Patricia Bardon (Agrippina), Jake Arditti (Nerone), Danielle de Niese (Poppea), Filippo Mineccia (Ottone), Mika Kares (Claudio), Damien Pass (Pallante), Tom Verney (Narciso), Christoph Seidl (Lesbo), Balthasar Neumann Ensemble, dir. Thomas Hengelbrock, mise en scène : Robert Carsen (Vienne, 2016).
DVD Naxos 2.110579-80 (2 DVD). Notice en anglais. Distr. Outhere.

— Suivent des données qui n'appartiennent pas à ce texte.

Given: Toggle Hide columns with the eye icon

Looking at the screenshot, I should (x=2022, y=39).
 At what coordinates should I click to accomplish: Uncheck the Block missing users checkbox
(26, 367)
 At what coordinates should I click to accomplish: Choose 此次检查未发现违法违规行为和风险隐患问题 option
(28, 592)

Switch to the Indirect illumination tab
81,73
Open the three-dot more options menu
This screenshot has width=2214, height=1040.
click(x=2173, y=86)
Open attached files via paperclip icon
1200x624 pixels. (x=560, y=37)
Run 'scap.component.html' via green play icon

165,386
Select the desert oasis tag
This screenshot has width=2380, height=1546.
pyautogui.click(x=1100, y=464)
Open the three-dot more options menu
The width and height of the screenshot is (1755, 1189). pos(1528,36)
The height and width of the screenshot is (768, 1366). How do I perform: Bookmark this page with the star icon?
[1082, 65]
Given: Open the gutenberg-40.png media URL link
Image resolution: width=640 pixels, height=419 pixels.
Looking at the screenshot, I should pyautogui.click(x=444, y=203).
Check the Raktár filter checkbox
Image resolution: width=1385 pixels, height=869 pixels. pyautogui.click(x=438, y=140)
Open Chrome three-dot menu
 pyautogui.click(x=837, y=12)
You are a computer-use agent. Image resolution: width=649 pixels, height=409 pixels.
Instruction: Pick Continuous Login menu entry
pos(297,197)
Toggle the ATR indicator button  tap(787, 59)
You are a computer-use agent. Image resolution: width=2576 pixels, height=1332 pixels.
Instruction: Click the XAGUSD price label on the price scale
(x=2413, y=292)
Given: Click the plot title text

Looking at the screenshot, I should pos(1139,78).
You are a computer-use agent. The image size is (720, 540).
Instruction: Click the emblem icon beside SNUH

Le naufrage s’annonce dès l’ouverture et Hengelbrock en est le timonier : direction précipitée, brutale, frôlant souvent l’hystérie, négligeant souplesse et nuances, martelant les temps forts et privilégiant les décibels… Difficile d’apprécier le reste sous ce laminoir dont le
Balthasar Neumann Ensemble, trop métallique, se fait le complice. Difficile aussi de dire ce qu’aurait donné la distribution mieux guidée : Patricia Bardon et Jake Arditti, par exemple, auraient les moyens de leurs rôles si l’on s’était attaché à leur en faire saisir les articulations, les subtilités, mais la première se contente de jouer les viragos et le second (confronté, on le sait, à une tessiture impossible) reste emprunté. On sera moins indulgent encore à l’égard de Danielle de Niese, dont le soutien apparaît de plus en plus précaire et qui multiplie les minauderies vocales, ainsi que de Mika Kares, dont l’émission nasale et droite, souvent trop haute (il transpose d’ailleurs le grave de « Cade il mondo ») ne saurait triompher du redoutable rôle de Claude. Oublions un Lesbo médiocre, un Narcisse mollasson et même un Pallas sexy, timbré, mais hors style : triomphe alors l’Othon trop mince et nerveux mais éloquent, émouvant de Filippo Mineccia. Cela dit, n’est-ce pas toujours Othon qui se sort le mieux de la partition-piège d’Agrippina ? Partition-piège mais livret-cadeau, dont Carsen aurait pu tirer davantage que cette pantalonnade (au sens propre : les messieurs y ont toujours le pantalon aux chevilles). L’opéra a été transposé dans un univers néo-mussolinien mais contemporain, high tech (écrans omniprésents), et un espace alla De Chirico trop souvent vus - ce qui ne lui apporte rien, si ce n’est, parfois, une réelle grandeur scénique : les décors coulissants (Gideon Davey) et les lumières (Peter van Praet) sont magnifiquement gérés lors de l’arrivée de Claude, par exemple. La direction d’acteurs, souvent le talon d’Achille de Carsen, s’avère ici travaillée (les mouvements de groupe) mais peu imaginative et désesespérément vulgaire lors des premières scènes. Si l’on apprécie l’esthétique de sitcom, on pourra prendre quelque plaisir à l’Acte II, tandis que l’indispensable transgression aura lieu durant le choeur final (attention, spoiler : Néron y fait tuer tout le monde). Quelques coupures à déplorer : trois airs brefs, dont le célèbre « Ho un non so che nel cor » venu de La resurrezione. Côté DVD, on restera fidèle, pour l’instant, à la probe mais sage version Malgoire/Fisbach.